Elle précise qu’auparavant il ne lui fallait qu’une trentaine de minutes pour aller puiser 20 litres d’eau à une rivière située à proximité de la maison de sa mère, ce qui ne suffisait d’ailleurs pas toujours pour effectuer les tâches ménagères et prendre un bain. Le temps consacré à aller chercher de l’eau est passé à « une heure, ensuite deux parce que nous devions faire la queue vu la faible quantité d’eau disponible. Puis, la source s’est soudainement asséchée. »

 

À présent, « vous devez parcourir des kilomètres pour vous rendre à la rivière la plus proche, ce qui représente une bonne heure de marche. Des filles de 14 à 16 ans risquent de se faire attaquer par des animaux sauvages ou des prédateurs sexuels. Elles n’ont pas le temps pour faire leurs devoirs et, par crainte d’être punies, s’absentent de l’école. »

 

Les autres « se mettent en quête d’un homme en ville qui pourra les épouser, », a-t-elle admis avec désolation.

 

Le changement climatique accentue également le phénomène des mariages d’enfants. Dans les communautés pastorales, la perte du bétail en raison de l’aridité du sol qui empêche les bêtes de se nourrir peut contraindre un père à offrir sa fille en mariage en échange de quelques vaches.

 

Le Programme des Nations Unies pour l’environnement prévoit la réduction de moitié de certaines récoltes nationales provenant de l’agriculture pluviale d’ici à l’année prochaine. Le Burkina Faso, le Mali et le Niger notamment font partie des pays durement touchés par la dégradation des sols et la désertification.

 

« La plupart des femmes subsistent essentiellement grâce aux activités agricoles pluviales. Tout changement de régime climatique a un impact considérable sur les femmes, en particulier en milieu rural, » explique Fatmata Sessay, conseiller régional politique d’ONU femmes.

 

Près de 200 millions d’éleveurs nomades dans le monde exercent leur activité dans des milieux reculés et hostiles qui limitent leurs moyens de subsistance, selon le Fonds mondial de développement agricole.

 

Glo.be, le site d’informations en ligne du programme international d’aide au développement du Service public fédéral belge, révèle que 90 % de la viande produite en Afrique de l’Est provient des éleveurs pastoraux kenyans.
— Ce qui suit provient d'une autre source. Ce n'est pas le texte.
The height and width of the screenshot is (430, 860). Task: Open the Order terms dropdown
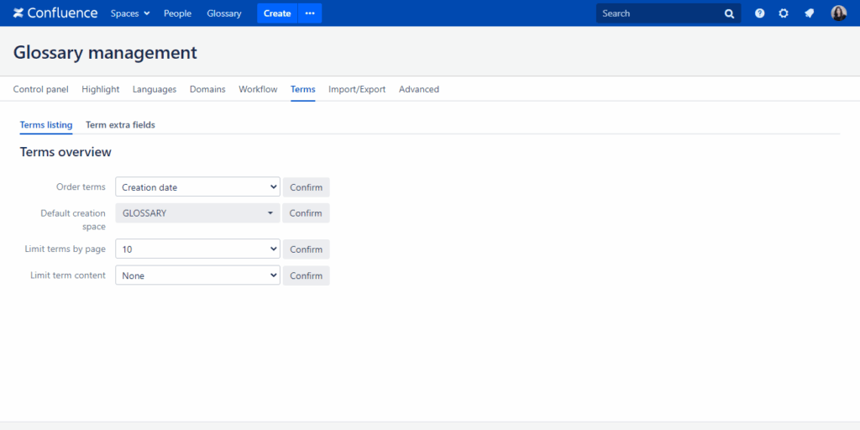click(197, 187)
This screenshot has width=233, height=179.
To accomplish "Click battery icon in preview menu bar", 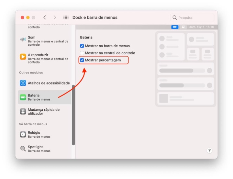I will (175, 27).
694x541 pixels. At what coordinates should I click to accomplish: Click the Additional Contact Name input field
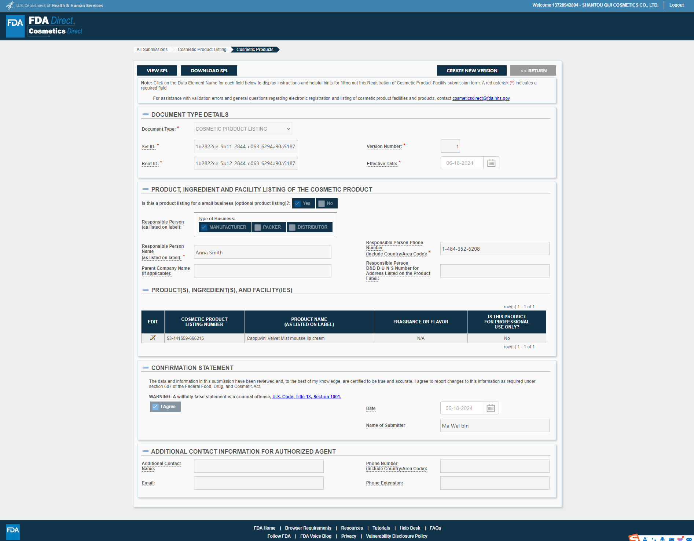pyautogui.click(x=258, y=466)
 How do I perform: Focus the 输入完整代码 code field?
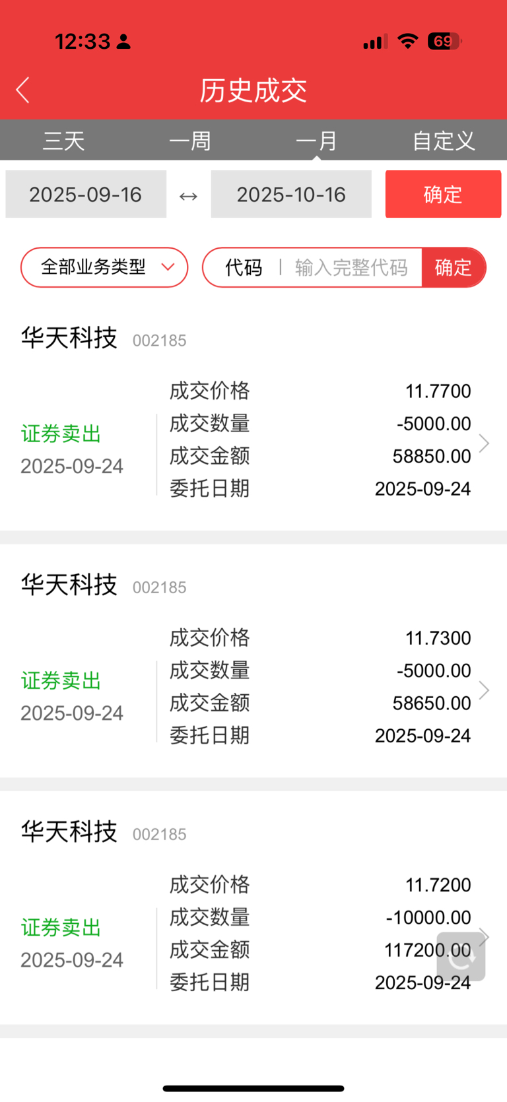click(x=351, y=267)
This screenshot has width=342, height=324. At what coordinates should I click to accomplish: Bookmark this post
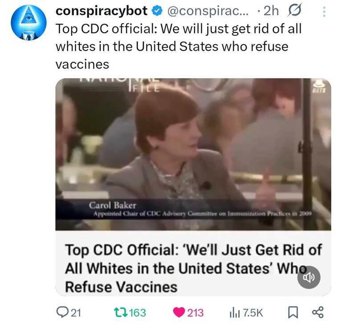tap(293, 312)
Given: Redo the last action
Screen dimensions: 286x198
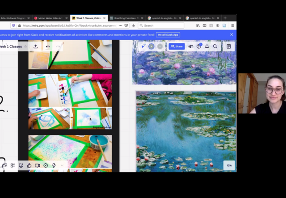Looking at the screenshot, I should tap(58, 46).
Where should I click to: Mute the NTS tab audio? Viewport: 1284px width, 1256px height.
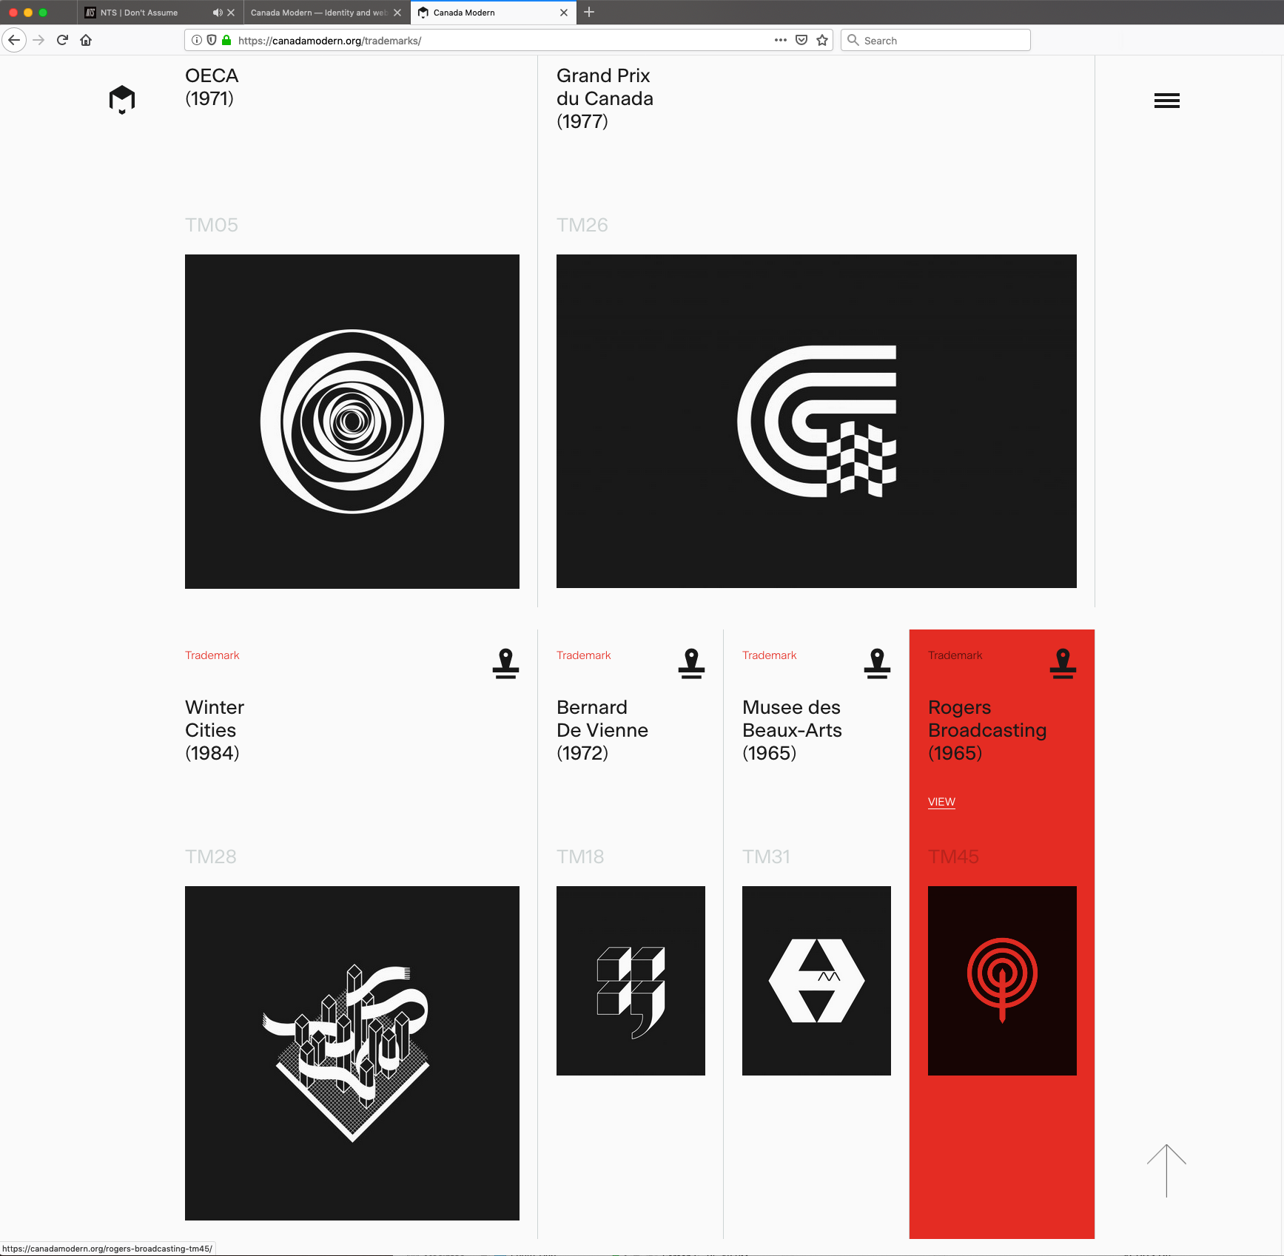218,13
Le secteur de l’élevage kenyan représentant 12 % du produit intérieur brut du pays d’après la Banque mondiale, le changement climatique a de graves répercussions sur l’économie.

 

En 2014, le ministère de l’Agriculture, de l’Élevage et des Pêches, avec l’appui de l’Institut international de recherche sur l’élevage du bétail et la Banque mondiale, a développé un programme d’assurance du bétail pour les éleveurs.

 

ONU Femmes, en partenariat avec la Standard Bank of Africa, œuvre également pour la promotion de l’accès des femmes agricoles aux droits fonciers et au crédit.

 

L’alternative

 

« La technologie constitue un élément essentiel dans la conservation de l’eau qui disparaît après une pluie torrentielle », affirme Mlle Leina. Les technologies éoliennes peuvent par exemple permettre aux femmes d’accéder aux eaux souterraines à 91 mètres de profondeur. Seule ombre au tableau, cette technologie est très onéreuse. Mlle Leina espère que les autorités feront quelque chose à cet égard.

 

Par ailleurs, la plupart des maisons du Kenya rural disposent d’un toit de chaume qui ne peut pas acheminer l’eau dans les réservoirs comme c’est le cas avec les toitures en zinc. Les citernes d’eau commerciales peuvent remplir les réservoirs des ménages pour 60 $, une somme inaccessible pour la grande majorité.

 

La réalité des femmes des communautés pastorales est peu reluisante, c’est la raison pour laquelle Mlle Leina espère que la sensibilisation à la menace que représente les changements climatiques recevra l’attention — et le soutien — qu’elle mérite du gouvernement kenyan et de ses partenaires internationaux.